[Opening SOURCE DATA section]

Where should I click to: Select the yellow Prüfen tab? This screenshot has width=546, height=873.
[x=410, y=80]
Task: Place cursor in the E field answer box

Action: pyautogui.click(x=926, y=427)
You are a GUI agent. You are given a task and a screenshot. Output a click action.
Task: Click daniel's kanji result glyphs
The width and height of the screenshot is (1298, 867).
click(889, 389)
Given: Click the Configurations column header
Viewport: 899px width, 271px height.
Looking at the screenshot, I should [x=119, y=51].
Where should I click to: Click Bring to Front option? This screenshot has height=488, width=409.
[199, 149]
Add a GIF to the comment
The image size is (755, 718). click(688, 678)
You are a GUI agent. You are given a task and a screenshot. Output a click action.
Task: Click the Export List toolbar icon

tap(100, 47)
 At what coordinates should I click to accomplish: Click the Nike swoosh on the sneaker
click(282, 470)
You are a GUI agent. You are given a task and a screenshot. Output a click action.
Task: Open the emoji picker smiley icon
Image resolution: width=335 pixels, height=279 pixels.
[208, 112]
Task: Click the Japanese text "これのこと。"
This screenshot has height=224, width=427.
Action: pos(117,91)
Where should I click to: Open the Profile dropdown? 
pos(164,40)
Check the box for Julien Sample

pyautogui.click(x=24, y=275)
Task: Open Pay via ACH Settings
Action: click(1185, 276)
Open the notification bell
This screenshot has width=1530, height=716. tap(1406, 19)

[Closing SOURCE DATA section]

**TASK OBJECTIVE:** Your answer must be the full set of records above, reproduced exactly.

**EXERCISE OUTPUT:**
Where should I click to: Select the yellow Prüfen tab? This screenshot has width=546, height=873.
[x=410, y=80]
Task: Place cursor in the E field answer box

Action: pyautogui.click(x=926, y=427)
You are a GUI agent. You are given a task and a screenshot. Output a click action.
Task: Click daniel's kanji result glyphs
The width and height of the screenshot is (1298, 867).
click(889, 389)
Given: Click the Configurations column header
Viewport: 899px width, 271px height.
Looking at the screenshot, I should [x=119, y=51].
Where should I click to: Click Bring to Front option? This screenshot has height=488, width=409.
[199, 149]
Add a GIF to the comment
The image size is (755, 718). click(688, 678)
You are a GUI agent. You are given a task and a screenshot. Output a click action.
Task: Click the Export List toolbar icon

tap(100, 47)
 At what coordinates should I click to accomplish: Click the Nike swoosh on the sneaker
click(282, 470)
You are a GUI agent. You are given a task and a screenshot. Output a click action.
Task: Open the emoji picker smiley icon
Image resolution: width=335 pixels, height=279 pixels.
[208, 112]
Task: Click the Japanese text "これのこと。"
This screenshot has height=224, width=427.
Action: pos(117,91)
Where should I click to: Open the Profile dropdown? 
pos(164,40)
Check the box for Julien Sample

pyautogui.click(x=24, y=275)
Task: Open Pay via ACH Settings
Action: click(1185, 276)
Open the notification bell
This screenshot has width=1530, height=716. tap(1406, 19)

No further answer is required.